The Xxcha Kingdom wins!
Twilight Imperium is not a game for everybody. While the mechanics of tactical actions are not in and of themselves complex, and make up the bulk of what you’ll be doing, they are at the core of what is a fairly complex and balanced system. Part of the game’s beauty is in its starting random elements. Unless a house rules system is in effect, no player can walk into a game of Twilight Imperium know who they will represent, what to expect, or how they will work towards victory. The game demands a profound commitment: not only will it eat up several hours, if not an entire day, it requires your full attention at all points. Our session lasted around seven hours, and at no time was I either bored or uninterested in what was happening, focused entirely on my forces and strategies. There were moments of confusion even late in the game, and smart players can take advantage of this. Just like in any political arena, like the noble houses of Westeros or the star-spanning Lansraad of Dune, confusion can be either your unspoken ally, or the final nail in your coffin.

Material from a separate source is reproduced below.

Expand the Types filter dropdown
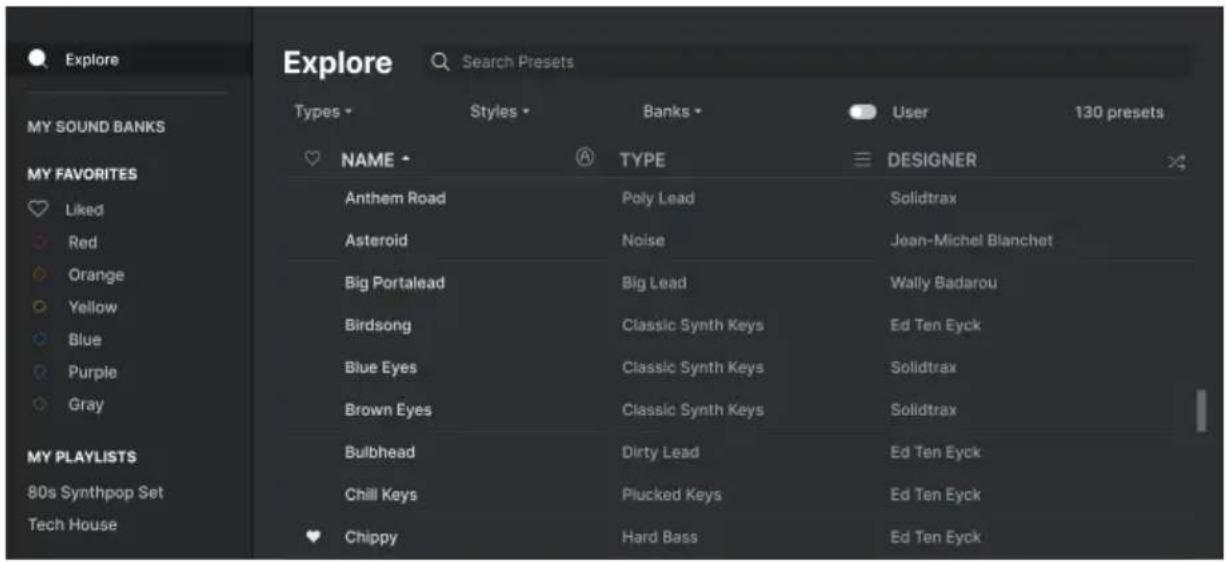The height and width of the screenshot is (562, 1226). click(322, 112)
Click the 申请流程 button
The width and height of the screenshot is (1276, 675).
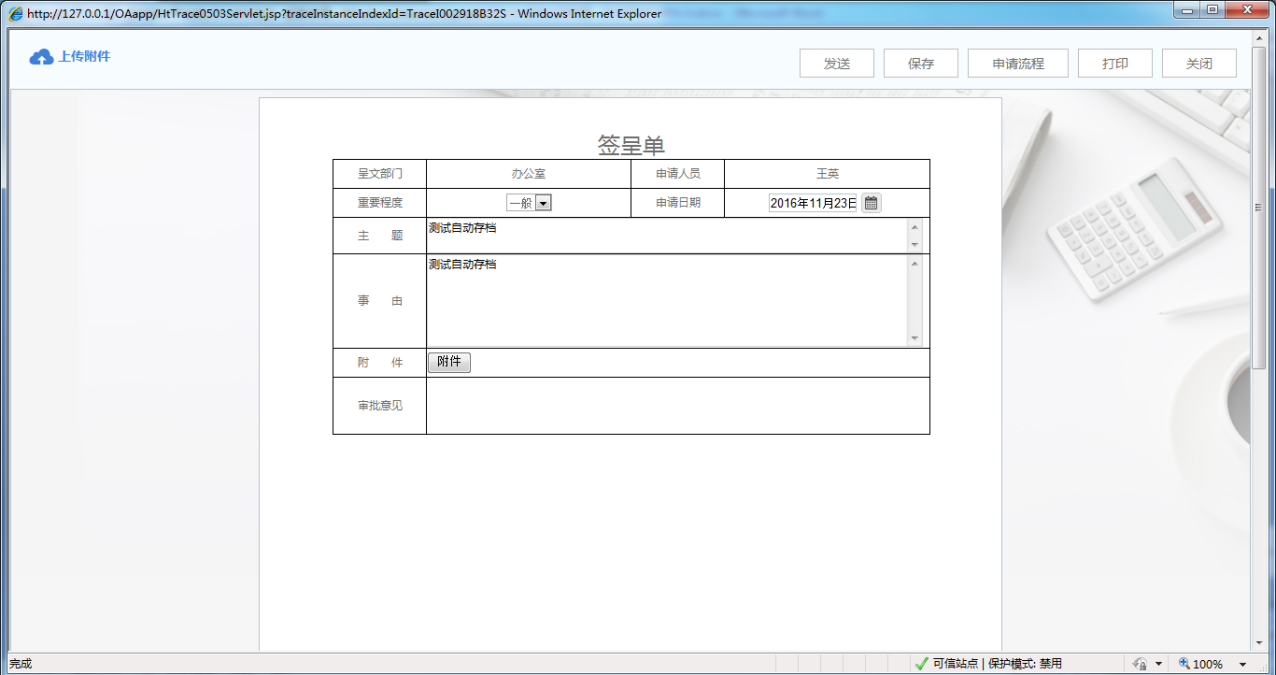(1017, 62)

While the commitments might be intimidating and the challenge daunting, the game is very fun to play and very intellectually stimulating. More than any Fantasy Flight game I’ve played, it is steeped in atmosphere, with everything from the nature of the races to the progression of technologies to the bickering in assemblies all creating a thick and lush tapestry of storytelling among the stars. And every story is going to be different! For what it’s worth, I consider myself hooked on the game. It requires planning ahead to play, a setting aside of time and a satisfaction of earthly commitments so you can play with a clear conscience, but if you can get a few friends to take this journey to the Twilight Imperium with you, and at least one of you takes the time to nail down the basics of the rules so nobody’s spending precious game time bent over a rulebook, the journey will be well worth the taking.